Cheap food trade policy to threaten UK food and farming: report


Monday, 18 June, 2018

Cheap food trade policy to threaten UK food and farming: report

It is likely that food prices will rise following Brexit, but using new trade deals to mitigate this may risk food quality and undermine farmers, according to a new report.

Published by Green Alliance in partnership with the Food and Nature Task Force, the report addresses how future UK agriculture and trade policy will interact once the UK leaves the European Union (EU).

The report said that half of the UK’s food is imported, and 70% of these imports come from EU countries following the same environmental and welfare standards. However, if the UK fails to reach a deal with the EU, and instead unilaterally opens the UK to agricultural imports, food imports from countries outside the EU are likely to increase dramatically.

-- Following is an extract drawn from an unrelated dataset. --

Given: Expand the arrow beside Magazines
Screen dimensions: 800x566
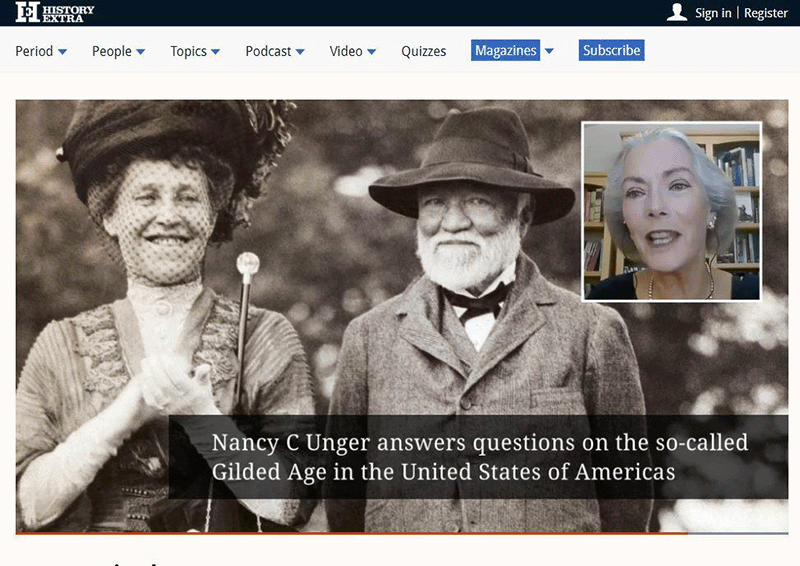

Non-EU imports of chicken could expand by 17 times, butter by 26 times and cheese by five times.

These changes pose significant risks to the UK food system, including lowering standards for food and agriculture and increasing environmental issues.

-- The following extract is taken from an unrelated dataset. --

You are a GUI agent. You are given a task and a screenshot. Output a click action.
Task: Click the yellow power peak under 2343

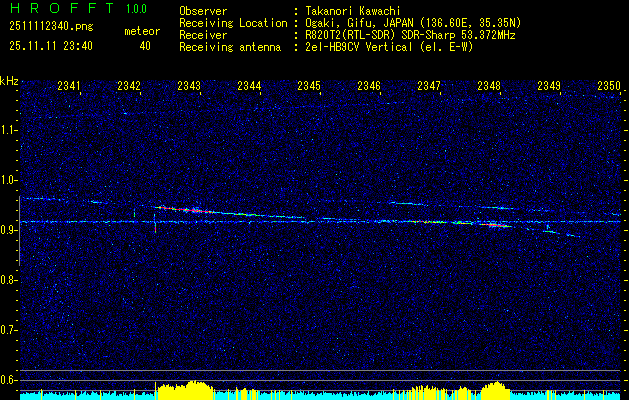click(188, 386)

Food imported into the EU is four times more likely to exceed legal limits for pesticide residues. For example, in the US the maximum permitted residue levels for the pesticide diphenylamine, commonly used on apples, are 100 times higher than in the EU.

It is feared that imported foods will force UK farmers to lower their standards to remain competitive, such as ploughing up field margins or using more pesticides and fertilisers to maximise yields, increasing water pollution.

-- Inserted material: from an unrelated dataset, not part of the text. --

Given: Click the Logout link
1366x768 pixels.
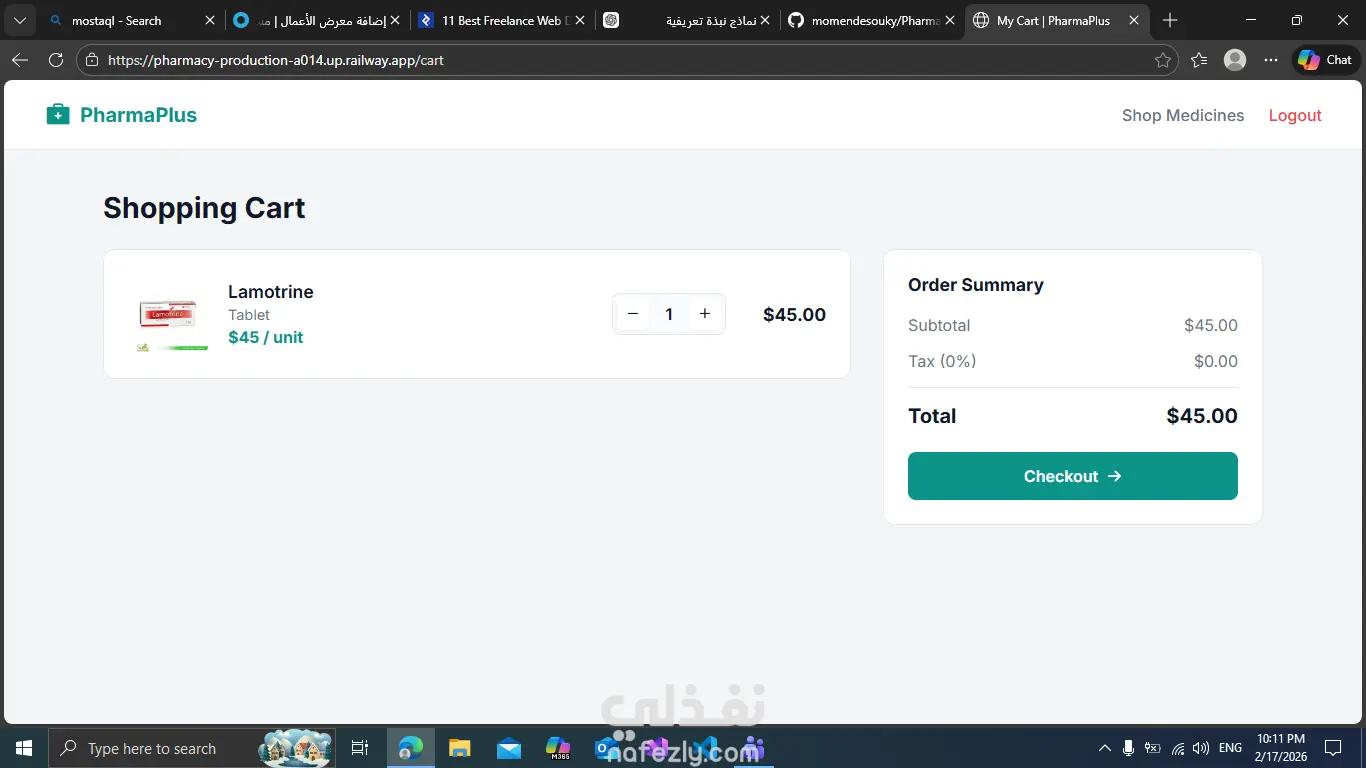Looking at the screenshot, I should click(1295, 115).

The report also suggests a bigger environmental footprint for UK food. Beef is more than twice as expensive to produce in the UK as in Brazil, but the environmental impact of Brazilian beef is nearly three times higher, mainly due to deforestation.

Jonny Hughes, Chief Executive at Scottish Wildlife Trust and Global Councillor at IUCN, said, “It would be tragically ironic if, in our pursuit of quick trade deals post-Brexit, the UK ended up driving soil, water and habitat degradation in other parts of the world whilst flooding our supermarket shelves with poor quality food products.”

The report suggests that the government should mitigate these risks by improving information about food origins and production methods, so businesses and consumers can judge the environmental sustainability of all the food they buy. It should also amend the Trade Bill to guarantee that the UK’s high regulatory standards will not be weakened in trade agreements.

According to Shaun Spiers, Executive Director of Green Alliance, it is up to the government to put this into action.

“Some Ministers have given warm words about not trading away our precious natural environment in return for chlorine-washed chicken. But the cold, hard logic of trade negotiations will render these assurances worthless unless they firmly commit to a trade policy that doesn’t threaten UK farming and the environment.”